Now, on this machine, I am going to install Azure Storage explorer. So here, let me firstly go on to local server and here let me go on to I enhance security configuration and let me turn this off and hit on OK, now, I’m going to install Azure Storage Explorer on this machine. So just downloading Azure Storage explorer. I’ll hit on run, I’ll just install the tool. Very simple installation process. Now, while this is being done, I’ll go on to the virtual network that is hosting this virtual machine. And here we have something known as Service endpoints. Now, I’m going to add a service endpoint. And here I’m going to choose the service of Microsoft Storage. Here I’ll choose the default subnet that is hosting the machine and I’ll click on Add. So now I’m adding a service endpoint onto the service of Microsoft Storage. Now, next I am going to go on to my Azure data lake gen two storage account.

So I’ll go on to Data lake 2000. Now, here if I go on to the networking section, if I just minimize this. So currently access is allowed for this Azure data lake gen two storage account from all networks. But now here I can choose selected networks. And here in Virtual Networks, I can add an existing virtual network. Here I can choose the network that is hosting my virtual Machine and I can choose the default subnet. And then I can click on Add. And then finally, I can click on Save. So now I’m limiting access only onto this Azure Data Lake Gen Two storage account.

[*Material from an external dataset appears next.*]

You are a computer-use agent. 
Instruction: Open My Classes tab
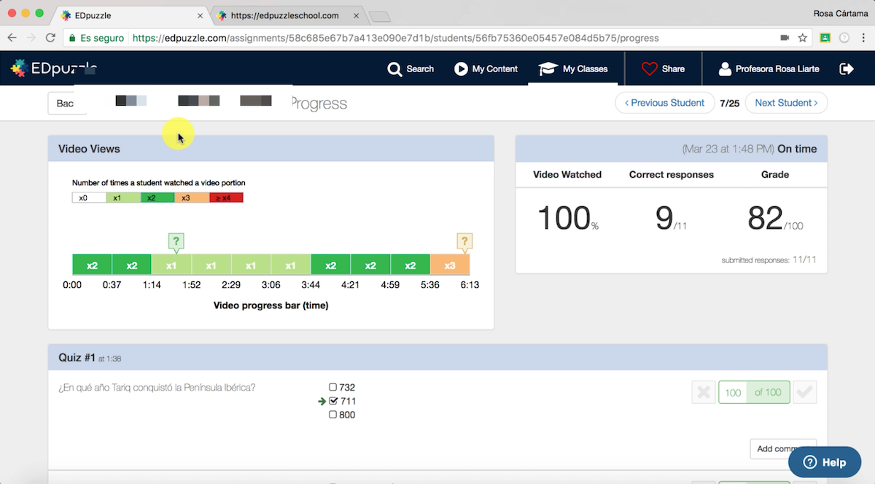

Now, what is the impact of this change? So here, if I now go on to Storage Explorer, which we can also see in the Azure Portal if I try to now list down the containers, it’s saying that there are some connectivity issues because now we can’t connect onto the storage account because access is only allowed onto our virtual network. Now, here on the virtual machine, I’ll launch Microsoft as your Storage Explorer. And what I’ll do is that let me go on to the access keys for this storage account. I’ll show the keys, I’ll take key one. Just wait for Azure Storage explorer to launch.

Now, here I’ll choose to connect onto a storage account. I’ll choose an account name and a key. Go on to next. I’ll give the account key I need to give the account name. So it’s Data lake 2000. I’ll go onto Next, go ahead and hit on Connect. And now I am connected onto the Azure data Lake Gen Two storage account. I can go onto Blob containers. And now I can see my containers and I should be able to see the data within the containers as well. So in this chapter, just want to show you that extra security feature when it comes to Virtual Network service. Endpoints.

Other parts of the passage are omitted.